658 Asteria

Discovery
- Discovered by: August Kopff
- Discovery site: Heidelberg
- Discovery date: 23 January 1908

Designations
- Pronunciation: /əˈstɪəriə/
- Alternative designations: 1908 BW

Orbital characteristics
- Epoch 31 July 2016 (JD 2457600.5)
- Uncertainty parameter 0
- Observation arc: 109.62 yr (40038 d)
- Aphelion: 3.0400 AU (454.78 Gm)
- Perihelion: 2.6661 AU (398.84 Gm)
- Semi-major axis: 2.8530 AU (426.80 Gm)
- Eccentricity: 0.065512
- Orbital period (sidereal): 4.82 yr (1760.2 d)
- Mean anomaly: 239.630°
- Mean motion: 0° 12^{m} 16.272^{s} / day
- Inclination: 1.5061°
- Longitude of ascending node: 351.004°
- Argument of perihelion: 61.086°

Physical characteristics
- Mean radius: 11.475±0.6 km
- Synodic rotation period: 21.034 h (0.8764 d)
- Geometric albedo: 0.2040±0.024
- Absolute magnitude (H): 10.54

= 658 Asteria =

Main-belt asteroid

658 Asteria is an asteroid orbiting around the Sun at a distance of 2.85 AU.

== History ==
It was discovered in on the 23rd of January, 1908 by the German astronomer August Kopff in the city Heidelberg.

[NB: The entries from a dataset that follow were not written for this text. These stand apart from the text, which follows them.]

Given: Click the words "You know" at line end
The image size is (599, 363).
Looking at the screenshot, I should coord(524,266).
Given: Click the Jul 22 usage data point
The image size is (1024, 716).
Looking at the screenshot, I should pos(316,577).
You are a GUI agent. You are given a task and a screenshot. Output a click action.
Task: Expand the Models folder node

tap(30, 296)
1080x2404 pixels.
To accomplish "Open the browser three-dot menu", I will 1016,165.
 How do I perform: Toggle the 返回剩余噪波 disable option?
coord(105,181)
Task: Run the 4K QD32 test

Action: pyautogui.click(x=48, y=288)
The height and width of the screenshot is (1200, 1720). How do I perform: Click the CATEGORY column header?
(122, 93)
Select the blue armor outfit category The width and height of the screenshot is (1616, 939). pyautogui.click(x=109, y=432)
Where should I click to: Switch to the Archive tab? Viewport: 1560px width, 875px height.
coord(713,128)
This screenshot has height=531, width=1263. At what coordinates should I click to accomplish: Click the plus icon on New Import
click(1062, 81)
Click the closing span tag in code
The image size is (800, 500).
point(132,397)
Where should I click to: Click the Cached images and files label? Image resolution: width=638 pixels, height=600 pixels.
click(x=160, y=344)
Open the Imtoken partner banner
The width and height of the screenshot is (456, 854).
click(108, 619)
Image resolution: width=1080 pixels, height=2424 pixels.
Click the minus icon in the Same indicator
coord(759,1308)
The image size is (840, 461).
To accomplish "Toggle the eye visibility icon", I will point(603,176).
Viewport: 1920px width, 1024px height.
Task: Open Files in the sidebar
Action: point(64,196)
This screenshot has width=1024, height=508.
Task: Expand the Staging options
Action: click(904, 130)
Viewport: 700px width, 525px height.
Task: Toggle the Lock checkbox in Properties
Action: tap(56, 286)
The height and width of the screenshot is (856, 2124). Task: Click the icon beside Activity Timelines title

The name appears to have four different meanings in ancient Greek mythology. The first is Asteria the daughter of the Titans Coeus and Phoebe and the sister of Leto. The second is being one of the fifty daughters of Danaus. The third is Apollodorus stating that Asteria was a daughter of Atlas. The fourth and final is Asteria being the name of a town in Greece. The object was lost in 1908.